Catalystによるマーコウィッツモデルのバックテスト

本記事の最初の方で述べたように、マーコウィッツの最適化モデルは、従来型のアセット(国債、社債、外貨、株式など)に対して投資を行うようなアセットマネージャーのポートフォリオ構築プロセスにとっては欠かせないものになっています。しかし、暗号通貨は従来のアセットとは異なります。このような理由から、このモデルが暗号通貨という資産区分においてどのように機能するかを実験して確認てみたいと考えました。 

 この実験では、1トークン当たり1ドル以上の価格を持ち、2016年1月1日以前の取引履歴を利用することが可能な暗号通貨を使用することにしました。そしてそのような暗号通貨の中から、時価総額の高い5つの暗号通貨を使用することにしました。その5つの暗号通貨とは、ビットコイン、イーサリアム、ライトコイン、ダッシュ、モネロです。データとして過去180日間という枠組みの価格データを使用し、30日毎の調整期間を設定しました。つまり、アルゴリズムの実行開始時とその後の30日毎に、モデルは過去180日間のリターンに関するデータを使用し、効率化フロンティアの計算を行います。最終的に、調整期間毎にシャープ・レシオが最大となるポートフォリオの重みを得るようにモデルをプログラミングしました。このモデルのPythonコードはGitHub上で確認することができます。 

 私の元々の関心は、アセット間の相関関係にありました。多様化で大きなメリットを享受するためには、アセットに正の低い相関または負の相関がなければなりません。
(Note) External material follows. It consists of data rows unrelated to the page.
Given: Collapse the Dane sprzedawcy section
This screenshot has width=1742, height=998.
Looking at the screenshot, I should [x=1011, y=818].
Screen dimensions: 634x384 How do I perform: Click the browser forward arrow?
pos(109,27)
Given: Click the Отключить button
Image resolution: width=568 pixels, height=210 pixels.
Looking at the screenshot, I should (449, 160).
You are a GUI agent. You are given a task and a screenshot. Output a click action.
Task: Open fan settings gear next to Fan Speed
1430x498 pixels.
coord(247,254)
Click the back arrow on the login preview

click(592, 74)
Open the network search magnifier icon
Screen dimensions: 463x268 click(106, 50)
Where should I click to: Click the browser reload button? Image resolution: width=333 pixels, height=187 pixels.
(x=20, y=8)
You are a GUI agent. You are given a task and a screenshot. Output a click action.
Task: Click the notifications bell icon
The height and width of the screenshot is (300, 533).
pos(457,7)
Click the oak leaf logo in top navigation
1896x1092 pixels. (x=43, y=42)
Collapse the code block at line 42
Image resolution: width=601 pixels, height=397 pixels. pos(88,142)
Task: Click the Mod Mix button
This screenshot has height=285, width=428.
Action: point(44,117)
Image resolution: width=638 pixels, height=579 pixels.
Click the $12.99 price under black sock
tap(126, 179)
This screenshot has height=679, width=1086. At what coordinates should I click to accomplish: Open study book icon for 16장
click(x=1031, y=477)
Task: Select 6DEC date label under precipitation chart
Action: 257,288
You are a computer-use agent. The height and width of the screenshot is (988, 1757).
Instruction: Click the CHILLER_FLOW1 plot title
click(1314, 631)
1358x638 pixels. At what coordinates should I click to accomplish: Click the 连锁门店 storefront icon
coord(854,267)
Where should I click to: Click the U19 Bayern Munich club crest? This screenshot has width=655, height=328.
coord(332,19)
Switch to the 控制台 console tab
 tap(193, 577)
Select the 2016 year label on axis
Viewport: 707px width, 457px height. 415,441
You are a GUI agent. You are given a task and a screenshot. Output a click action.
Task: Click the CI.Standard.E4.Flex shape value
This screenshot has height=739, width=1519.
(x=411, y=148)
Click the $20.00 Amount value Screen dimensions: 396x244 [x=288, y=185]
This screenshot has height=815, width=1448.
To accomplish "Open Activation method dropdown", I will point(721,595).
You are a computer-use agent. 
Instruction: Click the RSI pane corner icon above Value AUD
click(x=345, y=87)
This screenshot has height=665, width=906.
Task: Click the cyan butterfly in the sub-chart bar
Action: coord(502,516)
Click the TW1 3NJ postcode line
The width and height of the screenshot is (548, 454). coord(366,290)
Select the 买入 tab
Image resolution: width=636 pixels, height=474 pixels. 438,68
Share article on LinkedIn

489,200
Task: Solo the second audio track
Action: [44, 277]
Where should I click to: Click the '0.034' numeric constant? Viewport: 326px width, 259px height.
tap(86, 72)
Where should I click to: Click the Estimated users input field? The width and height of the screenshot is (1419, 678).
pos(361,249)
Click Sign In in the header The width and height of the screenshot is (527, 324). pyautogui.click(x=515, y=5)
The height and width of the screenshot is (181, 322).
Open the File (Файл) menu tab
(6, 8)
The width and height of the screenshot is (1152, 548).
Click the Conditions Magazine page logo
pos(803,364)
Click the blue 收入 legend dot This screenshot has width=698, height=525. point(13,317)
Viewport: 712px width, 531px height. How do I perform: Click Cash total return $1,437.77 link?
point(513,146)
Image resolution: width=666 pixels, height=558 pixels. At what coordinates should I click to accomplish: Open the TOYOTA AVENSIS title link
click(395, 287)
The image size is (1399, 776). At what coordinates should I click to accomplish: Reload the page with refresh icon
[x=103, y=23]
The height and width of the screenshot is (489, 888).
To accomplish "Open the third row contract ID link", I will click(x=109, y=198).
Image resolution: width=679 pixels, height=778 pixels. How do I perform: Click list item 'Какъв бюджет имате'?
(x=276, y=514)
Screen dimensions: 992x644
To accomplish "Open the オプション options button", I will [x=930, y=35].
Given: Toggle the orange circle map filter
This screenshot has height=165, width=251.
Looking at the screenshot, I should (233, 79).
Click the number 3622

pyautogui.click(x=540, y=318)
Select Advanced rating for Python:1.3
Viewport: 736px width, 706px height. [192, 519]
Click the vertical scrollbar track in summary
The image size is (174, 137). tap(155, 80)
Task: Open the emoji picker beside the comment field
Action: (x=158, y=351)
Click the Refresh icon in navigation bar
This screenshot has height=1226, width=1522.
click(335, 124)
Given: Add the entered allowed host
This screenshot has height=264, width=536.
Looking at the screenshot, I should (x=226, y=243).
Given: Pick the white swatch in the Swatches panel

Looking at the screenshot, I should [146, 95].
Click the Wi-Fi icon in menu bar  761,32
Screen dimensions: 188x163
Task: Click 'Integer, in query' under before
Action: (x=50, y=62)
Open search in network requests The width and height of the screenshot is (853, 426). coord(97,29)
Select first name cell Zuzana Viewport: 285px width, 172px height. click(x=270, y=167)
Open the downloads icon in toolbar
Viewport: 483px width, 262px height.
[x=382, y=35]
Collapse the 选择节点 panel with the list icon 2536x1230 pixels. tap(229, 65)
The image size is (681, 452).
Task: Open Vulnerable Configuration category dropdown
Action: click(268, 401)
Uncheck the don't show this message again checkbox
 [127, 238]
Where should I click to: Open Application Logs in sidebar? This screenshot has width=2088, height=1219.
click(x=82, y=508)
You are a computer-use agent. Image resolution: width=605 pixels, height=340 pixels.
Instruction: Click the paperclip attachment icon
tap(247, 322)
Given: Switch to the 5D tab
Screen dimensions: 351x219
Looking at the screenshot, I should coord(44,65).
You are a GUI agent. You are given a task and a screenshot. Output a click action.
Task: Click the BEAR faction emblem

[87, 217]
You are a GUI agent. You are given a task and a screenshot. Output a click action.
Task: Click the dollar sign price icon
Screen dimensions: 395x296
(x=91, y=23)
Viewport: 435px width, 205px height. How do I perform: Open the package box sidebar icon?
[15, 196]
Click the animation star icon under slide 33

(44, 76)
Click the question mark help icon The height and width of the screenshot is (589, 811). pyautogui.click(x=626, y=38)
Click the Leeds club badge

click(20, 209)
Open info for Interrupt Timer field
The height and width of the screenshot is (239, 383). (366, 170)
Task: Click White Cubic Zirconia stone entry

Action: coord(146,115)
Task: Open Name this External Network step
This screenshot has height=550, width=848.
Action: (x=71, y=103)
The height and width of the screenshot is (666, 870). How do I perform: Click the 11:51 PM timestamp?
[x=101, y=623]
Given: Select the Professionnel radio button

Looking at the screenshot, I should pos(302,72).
暗号通貨間に強い相関があった場合、マーコウィッツの最適化モデルは暗号通貨だけで構成されるポートフォリオには実用的ではないということになります。しかし、今回はそのようなケースではありませんでした。実際、下の表で示すように、相関の多くは0.5を下回っていました。 

 暗号通貨の相関マトリクス 


2017年8月29日時点での過去180日間のデータを使用して計算 

 この結果によって、マーコウィッツのモデルは個々の資産に価値を付与し、リスク調整の観点からアセット単独の時や等金額ポートフォリオの時よりも高いパフォーマンスを示すということが分かります。しかし、結果について詳細に検討していく前に、まずは最大シャープ・レシオを使って各アセットとポートフォリオの期待リターンと期待リスクの簡単な分析をお示ししたいと思います。その結果は、以下の表の通りとなりました。 


各再調整期間のアセットのサマリーデータ。単純化するために、リスクフリーレートを0%としてシャープ・レシオの計算を行っています 

 アセット単独での特徴と各アセット間の相関関係を用いることによって、ポートフォリオの期待リターンと期待リスクを計算することができます。しかし、結果を実行可能なポートフォリオのみに制限するために、重みがマイナスにならず、重みの合計が100%となるような制約を加えました。その後、50,000通りのランダムなポートフォリオを生成し、そのリターンとリスク・プロファイルを計算しました。各リスク水準で期待リターンが最大となるポートフォリオでは、効率化フロンティア(Efficient Frontier)と呼ばれるものが生成されることになります。効率化フロンティア内には、リスク単位当たりの期待リターンが最大となるようなポートフォリオが存在します。これが、最大シャープポートフォリオ(Maximum Sharpe Portfolio)となります。 

 50,000通りのランダムポートフォリオの期待リターンと期待リスクの結果は、以下のグラフで示される通りとなりました。最大シャープ・レシオは青色の点で示されています。 


ランダムポートフォリオと効率的フロンティア。2017年8月29日時点の過去180日間のデータで計算。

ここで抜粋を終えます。